> _Work to be completed_
Repeat verbatim only the lines from the opening of the material below through the one that contains "Given: Click the compare scales icon".

---+---

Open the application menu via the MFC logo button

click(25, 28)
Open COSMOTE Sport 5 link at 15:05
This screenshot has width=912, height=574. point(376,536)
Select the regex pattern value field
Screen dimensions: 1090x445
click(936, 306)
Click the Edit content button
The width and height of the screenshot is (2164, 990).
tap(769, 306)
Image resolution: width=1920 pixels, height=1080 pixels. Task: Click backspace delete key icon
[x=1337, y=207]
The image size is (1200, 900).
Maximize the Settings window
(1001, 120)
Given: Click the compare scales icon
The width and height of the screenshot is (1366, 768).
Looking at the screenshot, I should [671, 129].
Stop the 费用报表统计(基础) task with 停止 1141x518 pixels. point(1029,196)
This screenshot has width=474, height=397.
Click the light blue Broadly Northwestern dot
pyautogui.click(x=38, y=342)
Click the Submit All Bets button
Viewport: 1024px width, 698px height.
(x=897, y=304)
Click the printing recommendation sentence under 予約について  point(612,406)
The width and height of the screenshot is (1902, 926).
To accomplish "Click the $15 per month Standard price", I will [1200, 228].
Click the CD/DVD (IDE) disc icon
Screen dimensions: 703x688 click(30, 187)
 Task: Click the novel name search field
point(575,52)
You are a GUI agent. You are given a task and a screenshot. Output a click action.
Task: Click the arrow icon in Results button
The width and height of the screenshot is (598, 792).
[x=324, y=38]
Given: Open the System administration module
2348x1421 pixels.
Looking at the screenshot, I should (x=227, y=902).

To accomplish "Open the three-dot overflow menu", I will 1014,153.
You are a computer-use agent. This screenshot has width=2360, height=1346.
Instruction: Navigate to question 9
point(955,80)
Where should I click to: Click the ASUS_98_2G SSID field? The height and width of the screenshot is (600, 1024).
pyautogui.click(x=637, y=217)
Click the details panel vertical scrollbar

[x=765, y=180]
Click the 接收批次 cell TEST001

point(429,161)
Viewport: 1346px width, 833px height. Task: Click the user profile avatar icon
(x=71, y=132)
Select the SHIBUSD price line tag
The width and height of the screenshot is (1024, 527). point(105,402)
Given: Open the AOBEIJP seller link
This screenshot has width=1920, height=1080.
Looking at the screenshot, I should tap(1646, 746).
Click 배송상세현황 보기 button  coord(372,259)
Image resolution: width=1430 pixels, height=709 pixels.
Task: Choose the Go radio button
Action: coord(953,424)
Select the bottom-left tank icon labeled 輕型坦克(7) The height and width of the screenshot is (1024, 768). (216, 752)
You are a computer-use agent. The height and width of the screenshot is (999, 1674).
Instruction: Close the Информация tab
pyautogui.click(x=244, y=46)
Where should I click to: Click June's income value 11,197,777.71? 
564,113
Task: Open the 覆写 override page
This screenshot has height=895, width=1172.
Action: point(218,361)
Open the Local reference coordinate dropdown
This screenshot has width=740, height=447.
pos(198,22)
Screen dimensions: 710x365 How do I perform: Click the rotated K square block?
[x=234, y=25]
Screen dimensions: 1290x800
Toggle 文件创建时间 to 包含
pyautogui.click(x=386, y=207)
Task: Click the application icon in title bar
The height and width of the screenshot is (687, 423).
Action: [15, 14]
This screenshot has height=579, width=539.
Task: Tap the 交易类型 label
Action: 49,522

---+---

> _Answer box_
Open the application menu via the MFC logo button

click(25, 28)
Open COSMOTE Sport 5 link at 15:05
This screenshot has width=912, height=574. point(376,536)
Select the regex pattern value field
Screen dimensions: 1090x445
click(936, 306)
Click the Edit content button
The width and height of the screenshot is (2164, 990).
tap(769, 306)
Image resolution: width=1920 pixels, height=1080 pixels. Task: Click backspace delete key icon
[x=1337, y=207]
The image size is (1200, 900).
Maximize the Settings window
(1001, 120)
Given: Click the compare scales icon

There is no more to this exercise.